Field day – Once a week the whole crew needs to clean the ship from stem to stern. Officers (i.e. the captain) and anyone on watch are exempt. In true submarine fashion one person should do the bulk of the cleaning while the rest of the crew tries to hide. It’s the COBs job to walk around and find them and yell at them to get back to cleaning. This should always take much longer than is actually necessary – ideally you should schedule at least twice as much time as you think it would take to clean your house, and the COB should be yelling the whole time.

Racks – You are only allowed to use a 6.5’ by 2’ section of your bed. If you want to be truly authentic use plywood or other available materials to build an alcove that size on the mattress. Got that big fancy California king mattress? Not any more! Don’t forget to put a top on it about 16” above you. This is now your rack.


Berthing – everyone in the house should sleep in rack(s) in the same room, except the CO. To make it truly authentic, hot rack – when someone gets up to go on watch, the person going to sleep should get into the same rack, so it’s still nice and warm.

Illustration for article titled COVID-19 Submarine Quarantine Game

Drills – Drills are simulations of problems or emergencies to test the crew’s ability to respond to them.
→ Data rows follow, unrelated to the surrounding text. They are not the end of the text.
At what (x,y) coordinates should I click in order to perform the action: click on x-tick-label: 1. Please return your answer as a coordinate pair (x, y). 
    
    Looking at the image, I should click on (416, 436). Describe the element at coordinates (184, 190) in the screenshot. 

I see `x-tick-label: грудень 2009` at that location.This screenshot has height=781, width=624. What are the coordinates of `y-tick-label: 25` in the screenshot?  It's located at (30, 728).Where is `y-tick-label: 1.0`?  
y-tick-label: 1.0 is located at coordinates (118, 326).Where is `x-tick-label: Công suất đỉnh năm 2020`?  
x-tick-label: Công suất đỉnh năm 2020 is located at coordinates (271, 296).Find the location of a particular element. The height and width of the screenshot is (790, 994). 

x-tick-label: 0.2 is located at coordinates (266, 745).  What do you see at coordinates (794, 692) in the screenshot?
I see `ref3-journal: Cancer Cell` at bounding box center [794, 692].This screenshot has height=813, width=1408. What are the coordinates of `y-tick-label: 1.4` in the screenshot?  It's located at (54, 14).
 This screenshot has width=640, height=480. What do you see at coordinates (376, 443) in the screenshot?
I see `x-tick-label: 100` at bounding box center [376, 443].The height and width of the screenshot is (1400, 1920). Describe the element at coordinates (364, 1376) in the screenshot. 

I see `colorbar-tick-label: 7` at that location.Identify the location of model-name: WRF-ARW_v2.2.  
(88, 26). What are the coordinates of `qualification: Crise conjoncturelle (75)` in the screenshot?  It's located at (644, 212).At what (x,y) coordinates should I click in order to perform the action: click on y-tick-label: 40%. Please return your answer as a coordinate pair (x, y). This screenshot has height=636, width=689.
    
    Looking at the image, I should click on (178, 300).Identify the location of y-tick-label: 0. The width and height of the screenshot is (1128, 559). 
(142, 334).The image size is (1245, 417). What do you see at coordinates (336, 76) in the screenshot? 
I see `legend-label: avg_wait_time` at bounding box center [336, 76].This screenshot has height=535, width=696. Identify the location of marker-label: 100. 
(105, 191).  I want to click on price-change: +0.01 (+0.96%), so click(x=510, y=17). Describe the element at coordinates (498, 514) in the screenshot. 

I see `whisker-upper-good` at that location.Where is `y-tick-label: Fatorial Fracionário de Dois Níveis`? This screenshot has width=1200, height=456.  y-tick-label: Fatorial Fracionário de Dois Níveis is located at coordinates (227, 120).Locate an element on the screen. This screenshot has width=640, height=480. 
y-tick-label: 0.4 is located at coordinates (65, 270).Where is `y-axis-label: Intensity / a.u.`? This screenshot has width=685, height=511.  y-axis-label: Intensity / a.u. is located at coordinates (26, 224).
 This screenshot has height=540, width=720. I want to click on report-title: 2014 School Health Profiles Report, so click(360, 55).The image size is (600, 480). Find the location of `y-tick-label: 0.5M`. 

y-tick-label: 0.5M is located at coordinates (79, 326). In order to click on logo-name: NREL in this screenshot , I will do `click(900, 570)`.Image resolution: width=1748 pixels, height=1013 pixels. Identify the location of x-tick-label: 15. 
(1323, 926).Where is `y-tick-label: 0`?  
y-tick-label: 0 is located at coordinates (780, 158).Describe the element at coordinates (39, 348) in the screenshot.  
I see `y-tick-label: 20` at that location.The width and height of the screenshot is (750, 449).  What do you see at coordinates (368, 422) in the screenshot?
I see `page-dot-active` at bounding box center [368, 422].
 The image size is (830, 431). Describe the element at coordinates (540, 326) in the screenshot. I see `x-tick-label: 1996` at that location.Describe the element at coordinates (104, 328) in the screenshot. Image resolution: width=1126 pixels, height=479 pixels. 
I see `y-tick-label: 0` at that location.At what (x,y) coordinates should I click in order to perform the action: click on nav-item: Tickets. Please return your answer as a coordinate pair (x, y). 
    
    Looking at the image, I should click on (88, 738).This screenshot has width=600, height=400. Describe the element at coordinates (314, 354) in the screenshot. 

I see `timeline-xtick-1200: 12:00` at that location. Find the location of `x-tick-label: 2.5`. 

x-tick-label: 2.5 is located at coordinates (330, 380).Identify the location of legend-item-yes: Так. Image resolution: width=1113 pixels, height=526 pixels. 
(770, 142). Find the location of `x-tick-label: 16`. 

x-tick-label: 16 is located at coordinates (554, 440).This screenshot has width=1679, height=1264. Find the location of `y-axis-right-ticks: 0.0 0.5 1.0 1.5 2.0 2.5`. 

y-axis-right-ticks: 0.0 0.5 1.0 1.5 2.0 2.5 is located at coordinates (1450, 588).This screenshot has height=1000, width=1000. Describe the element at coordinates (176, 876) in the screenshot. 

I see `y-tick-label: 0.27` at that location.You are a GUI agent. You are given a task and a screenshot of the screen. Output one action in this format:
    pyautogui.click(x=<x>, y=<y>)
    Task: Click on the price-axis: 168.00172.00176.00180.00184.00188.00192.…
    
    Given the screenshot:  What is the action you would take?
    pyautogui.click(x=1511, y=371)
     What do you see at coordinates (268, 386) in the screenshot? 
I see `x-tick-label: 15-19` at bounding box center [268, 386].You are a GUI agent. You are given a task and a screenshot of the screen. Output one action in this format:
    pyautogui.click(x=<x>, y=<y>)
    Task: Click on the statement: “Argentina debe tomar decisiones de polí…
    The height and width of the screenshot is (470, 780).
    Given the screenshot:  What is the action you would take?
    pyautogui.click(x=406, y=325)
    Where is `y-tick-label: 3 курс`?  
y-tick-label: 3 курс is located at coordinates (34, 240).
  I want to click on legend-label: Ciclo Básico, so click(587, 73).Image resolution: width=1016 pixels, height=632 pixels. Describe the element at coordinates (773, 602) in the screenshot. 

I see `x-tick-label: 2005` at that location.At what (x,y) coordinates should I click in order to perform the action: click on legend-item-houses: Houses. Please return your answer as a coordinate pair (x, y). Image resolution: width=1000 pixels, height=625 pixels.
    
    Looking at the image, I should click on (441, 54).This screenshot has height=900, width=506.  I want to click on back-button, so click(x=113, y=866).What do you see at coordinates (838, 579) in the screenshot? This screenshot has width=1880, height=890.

The person designated EDMC should occasionally announce drills and then simulate (or actually cause) a problem in the house. Announce loudly “Drill Drill Drill” and then yell out the problem. Things like fire and medical emergency should be simulated, as should the responses (i.e. don’t actually discharge a fire extinguisher at a fake fire, you may really need it later). However, things like electrical casualties can be real (walk down to the circuit panel and flip some breakers off). Everyone not on watch should drop what they are doing and try to fix the problem. Everyone asleep should wake up to come assist.

Mast – The captain of a submarine is judge, jury, and executioner when it comes to disciplinary infractions. Mast is basically “Navy Court”. To hold a mast, the Captain needs to sit across from the accused at a table with a green tablecloth on it. Other crew members come and present evidence and testimony of the persons guilt or innocence. People are also allowed to vouch for the accused’s character. Generally people sent to mast are already assumed guilty, and the Captain is really just deciding degrees of punishment. Common mastable offenses include: gundecking logs (i.e. not actually doing them, writing down false information), being repeatedly late for watch, being repeatedly out of uniform, violating a tagout, and insubordination. Punishments include: restriction to the ship (i.e. they are going to play the submarine game long after quarantine is lifted), forfeiture of up to 50% of their pay (or allowance as the case may be), extra duties on top of normal watch and maintenance, and a reduction in rank. These punishments can typically be carried out for up to 2 months. The captain has some leeway with this and can get creative, for example one of the more creative punishments for uniform violations is the “fashion show” – they must put on every uniform they have, one after the other, and the rest of the crew inspects them for any flaws.


Nukes vs. Coners (pronounced “cone-er”) – A submarine is comprised of 2 groups of enlisted personnel, nukes and coners. Coners are the people that run the day to day operation of the submarine – the mess chief, yeoman, radio operator, sonar operator. They make sure the ship accomplishes its missions. The electricians and machinists are the nukes, they are responsible for the safe operation of the nuclear reactor and all the machinery that keeps it running, as well as the electric plant. For maximum authenticity, if you have children (or adults) in your ship who don’t get along and like to scrap, make sure one is assigned a coner rating and the other a nuke rating. The bickering makes it authentic.